Heute dann seit längerem mal wieder Entscheidungen zur Akteneinsicht im Bußgeldverfahren, über die zum Teil auch schon der Kollege Gratz im VerkehrsrechtsBlog berichtet habe. Ich tue es hier nur noch sporadisch, da die Problematik sich – man kann so viel berichten, wie man will – letztlich doch nicht erledigt. Die Verwaltungsbehörden, zum Teil die AG und noch schlimmer: die OLG, wollen einfach nicht und bleiben zum Teil bei ihren – nicht nur in meinen Augen – falschen Auffassungen.

Aber es gibt auch Lichtblicke, wie die hier heute vorgestellten Entscheidungen zeigen.

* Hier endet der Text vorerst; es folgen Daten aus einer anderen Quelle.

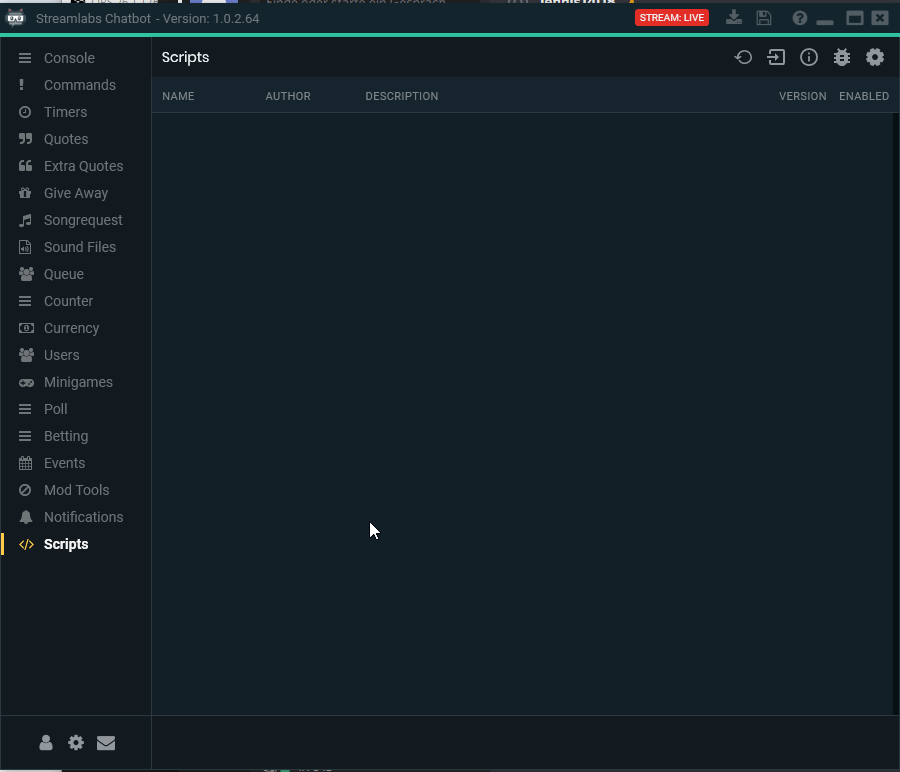This screenshot has width=900, height=772.
Task: Click the floppy disk save icon
Action: click(x=764, y=18)
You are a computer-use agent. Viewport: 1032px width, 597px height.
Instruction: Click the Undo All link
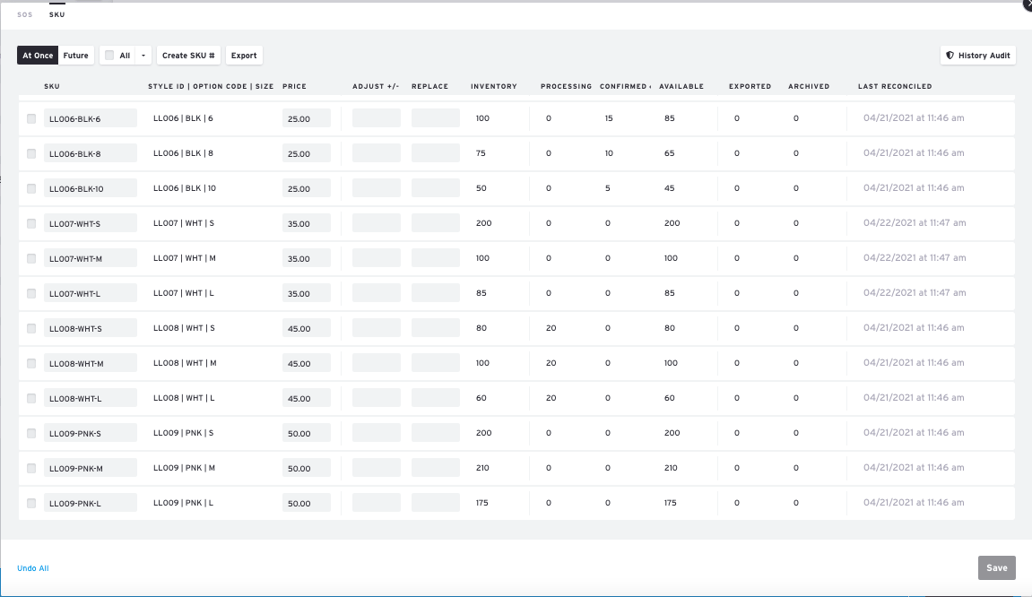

So z.B. der AG Dillenburg, Beschl. v. 26.11.2018 – 3 OWi – 2 Js 57859/18 – zur Form der Einsicht in die sog. Falldatei:

„Nach der Rechtsprechung des OLG Frankfurt hat der Betroffene einen Anspruch darauf, dass ihm „seine“ Falldatei vom RP zur Verfügung gestellt wird. Hier hat die Verteidigung die Daten trotz ausdrücklicher Bitte nicht erhalten.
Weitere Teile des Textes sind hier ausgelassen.